Chelsea Viola
National Beat Reporter
On Jan. 4, California’s legislative leaders announced the hiring of former Attorney General Eric Holder Jr. as an outside legal counsel to advise legislators on potential legal disputes with the incoming Trump administration.
This move is heavily motivated by the Democratic Californian leadership, given that President-elect Donald Trump lost the state by over 4 million of the 14 million votes in November.
“With the upcoming change in administrations, we expect that there will be extraordinary challenges for California in the uncertain times ahead,” according to a joint statement by California Senate President pro Tempore Kevin de León and California Assembly Speaker Anthony Rendon.
“This is a critical moment in the history of our nation. We have an obligation to defend the people who elected us and the policies and diversity that make California an example of what truly makes our nation great,” said the statement.
Bringing outside legal counsel “sends a loud and clear message to all Californians that we have their backs and to Washington that we’re not backing down,” de León said in an interview.
Californian legislature will collaborate with Governor Jerry Brown and the incoming Attorney General on climate change, health care, civil rights, and immigration policies.
Holder and his team from the Covington & Burling law firm will assist in their “efforts to resist any attempts to roll back the progress California has made.”
In December, Brown assured the protection of the state’s fight on climate change, vowing to thwart any threat of interference on climate science.
“We’ve got the scientists, we’ve got the lawyers, and we’re ready to fight,” said Brown at the American Geophysical Union Conference in San Francisco. “Whatever Washington thinks they are doing, California is the future.”
In a recent interview, Trump has stated he is “open minded” on climate change but “nobody really knows” whether it is a real phenomena.
Other Democratic leaders from across the nation are joining forces to challenge Trump’s policies.
In an interview with CBS 60 Minutes, Trump said that he would deport two to three million illegal immigrants.
“We are getting them out of our country or we are going to incarcerate,” said Trump.
Mayors of large cities like New York, Los Angeles, Seattle, Atlanta, and Minneapolis have reaffirmed their cities’ status as “sanctuary cities” for undocumented immigrants by not assisting in federal deportation efforts in response to Trump’s aspirations to increase deportation and reinforce border control.
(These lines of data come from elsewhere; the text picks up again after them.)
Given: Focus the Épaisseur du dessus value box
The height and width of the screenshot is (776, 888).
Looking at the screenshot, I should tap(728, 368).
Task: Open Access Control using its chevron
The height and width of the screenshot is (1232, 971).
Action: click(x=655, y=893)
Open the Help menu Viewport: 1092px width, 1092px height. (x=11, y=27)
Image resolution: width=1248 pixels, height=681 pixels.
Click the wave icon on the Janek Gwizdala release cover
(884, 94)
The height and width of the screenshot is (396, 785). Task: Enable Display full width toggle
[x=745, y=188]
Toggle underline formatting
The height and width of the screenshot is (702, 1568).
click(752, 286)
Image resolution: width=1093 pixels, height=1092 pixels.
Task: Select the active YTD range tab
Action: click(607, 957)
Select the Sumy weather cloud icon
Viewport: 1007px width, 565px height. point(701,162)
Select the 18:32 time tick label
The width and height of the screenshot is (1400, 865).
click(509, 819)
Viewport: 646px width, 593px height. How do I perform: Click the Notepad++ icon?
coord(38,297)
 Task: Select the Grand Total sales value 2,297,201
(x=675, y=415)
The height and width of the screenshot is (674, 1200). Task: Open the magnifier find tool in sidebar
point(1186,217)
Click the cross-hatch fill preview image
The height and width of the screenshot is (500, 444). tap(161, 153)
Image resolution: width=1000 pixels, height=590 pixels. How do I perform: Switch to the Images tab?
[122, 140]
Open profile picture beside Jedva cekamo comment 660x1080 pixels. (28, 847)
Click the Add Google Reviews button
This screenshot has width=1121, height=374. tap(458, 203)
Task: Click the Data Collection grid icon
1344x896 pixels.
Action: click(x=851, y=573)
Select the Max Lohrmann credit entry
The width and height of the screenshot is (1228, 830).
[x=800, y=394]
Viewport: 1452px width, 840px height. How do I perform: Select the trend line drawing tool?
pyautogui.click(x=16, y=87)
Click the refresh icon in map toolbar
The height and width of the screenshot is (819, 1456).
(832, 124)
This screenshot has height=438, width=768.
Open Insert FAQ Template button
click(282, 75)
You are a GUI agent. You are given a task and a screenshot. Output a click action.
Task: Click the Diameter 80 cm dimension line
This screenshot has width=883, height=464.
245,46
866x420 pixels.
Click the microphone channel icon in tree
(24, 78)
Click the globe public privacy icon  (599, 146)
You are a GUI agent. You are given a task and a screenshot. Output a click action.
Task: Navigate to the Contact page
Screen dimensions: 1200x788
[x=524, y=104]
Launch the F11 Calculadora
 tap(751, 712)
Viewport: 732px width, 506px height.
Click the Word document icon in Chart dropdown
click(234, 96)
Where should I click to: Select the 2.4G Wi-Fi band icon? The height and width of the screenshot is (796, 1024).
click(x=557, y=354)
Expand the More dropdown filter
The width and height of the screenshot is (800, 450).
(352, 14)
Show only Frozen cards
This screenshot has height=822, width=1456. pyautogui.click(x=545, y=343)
New York Mayor Bill de Blasio stated he was “committed to shielding the city’s estimated half a million undocumented immigrants,” as reported by Gothamist.
“We’re not going to tear families apart, so we will do everything we know how to do to resist that,” said de Blasio.
Rendon summarized the call to action in an impassioned speech last December. “It is up to us to pass policies that would firewall Californians and what we believe — from the cynical short-sighted … and reactionary agenda that is rising in the wake of the election,” he said.